In the meditation-practice tips below, what simple change can make waking up to meditate less of a challenge?

• _Supplied text_:
----

If your practice feels stale or if you feel like you’re on the wrong track, it’s time to reset your practice. Check out the tips below for a start.
Clarify your intent
Get clear on what you want, because that is what will manifest. If you’re really clear that you want the benefits of meditation and mindfulness, then you’ll do what it takes to make it happen. (It’s also helpful to get clear on not wanting a practice—if that’s the case—because then you stop wasting your energy with thoughts like, “I should be meditating,” “I should be reading spiritual books,” “I should be, should be, should be…”)
Tip: For some folks who are trying to establish a regular meditation practice, sometimes all it takes is going to bed earlier because then it’s not such a challenge to wake up and meditate.

“Letting the days go by, let the water hold me down.” Retreat from your everyday life occasionally, so this doesn’t happen to you 🙂
Get away from your life for a few days
When you’re looking to reboot your practice, it’s essential to get away from your life for a few days. When you’re in your everyday groove, it’s hard to see what is right for you. All the routines we have make it hard to see new possibilities. Getting away creates a space to see how to reboot your practice.

----

• _Listed entries_:
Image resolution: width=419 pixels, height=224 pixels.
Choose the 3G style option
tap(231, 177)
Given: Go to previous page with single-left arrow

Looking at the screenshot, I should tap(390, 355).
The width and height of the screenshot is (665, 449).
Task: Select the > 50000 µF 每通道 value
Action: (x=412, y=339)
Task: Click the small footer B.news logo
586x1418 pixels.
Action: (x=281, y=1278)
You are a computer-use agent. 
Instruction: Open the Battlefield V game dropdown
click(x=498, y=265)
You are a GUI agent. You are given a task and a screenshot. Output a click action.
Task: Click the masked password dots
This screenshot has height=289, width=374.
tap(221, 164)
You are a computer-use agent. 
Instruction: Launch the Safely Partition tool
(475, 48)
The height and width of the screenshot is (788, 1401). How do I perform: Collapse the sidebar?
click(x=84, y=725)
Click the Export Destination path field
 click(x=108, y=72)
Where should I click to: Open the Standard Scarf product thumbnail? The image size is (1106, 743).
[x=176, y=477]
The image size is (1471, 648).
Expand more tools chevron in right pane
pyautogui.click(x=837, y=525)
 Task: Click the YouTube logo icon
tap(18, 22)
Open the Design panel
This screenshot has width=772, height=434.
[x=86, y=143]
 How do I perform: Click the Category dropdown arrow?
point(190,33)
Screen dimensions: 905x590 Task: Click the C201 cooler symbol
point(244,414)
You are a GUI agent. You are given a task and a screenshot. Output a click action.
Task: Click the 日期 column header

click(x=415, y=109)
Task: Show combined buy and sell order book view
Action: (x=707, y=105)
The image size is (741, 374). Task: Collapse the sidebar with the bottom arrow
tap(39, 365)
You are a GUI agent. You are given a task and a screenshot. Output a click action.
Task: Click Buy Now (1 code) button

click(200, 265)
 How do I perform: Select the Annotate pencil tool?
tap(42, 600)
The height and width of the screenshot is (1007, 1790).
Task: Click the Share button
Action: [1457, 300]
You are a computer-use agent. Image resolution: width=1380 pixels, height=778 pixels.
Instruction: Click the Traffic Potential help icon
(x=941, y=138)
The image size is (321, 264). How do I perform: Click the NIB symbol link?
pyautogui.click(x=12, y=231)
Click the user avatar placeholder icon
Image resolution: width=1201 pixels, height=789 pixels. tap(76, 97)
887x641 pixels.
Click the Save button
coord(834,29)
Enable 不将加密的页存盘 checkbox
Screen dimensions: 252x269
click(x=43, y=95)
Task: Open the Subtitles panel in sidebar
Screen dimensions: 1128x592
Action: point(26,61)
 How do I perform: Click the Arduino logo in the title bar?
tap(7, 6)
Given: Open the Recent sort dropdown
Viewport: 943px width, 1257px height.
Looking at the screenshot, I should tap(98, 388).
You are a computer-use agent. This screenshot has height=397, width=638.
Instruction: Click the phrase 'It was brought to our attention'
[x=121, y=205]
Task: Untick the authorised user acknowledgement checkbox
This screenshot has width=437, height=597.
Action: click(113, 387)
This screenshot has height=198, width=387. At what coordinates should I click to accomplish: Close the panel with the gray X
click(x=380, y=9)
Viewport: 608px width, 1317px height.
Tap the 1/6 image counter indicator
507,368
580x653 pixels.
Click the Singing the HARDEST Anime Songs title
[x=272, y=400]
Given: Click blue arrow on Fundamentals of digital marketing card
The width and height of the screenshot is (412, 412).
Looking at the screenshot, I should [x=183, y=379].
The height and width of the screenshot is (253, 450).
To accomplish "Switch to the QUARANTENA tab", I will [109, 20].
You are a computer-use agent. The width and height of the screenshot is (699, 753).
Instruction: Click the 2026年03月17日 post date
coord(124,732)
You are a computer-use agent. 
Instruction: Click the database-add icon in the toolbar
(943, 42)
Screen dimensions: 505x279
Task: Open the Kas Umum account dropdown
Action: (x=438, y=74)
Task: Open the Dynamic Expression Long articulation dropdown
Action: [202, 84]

----

• _Answer for the task_: Going to bed earlier.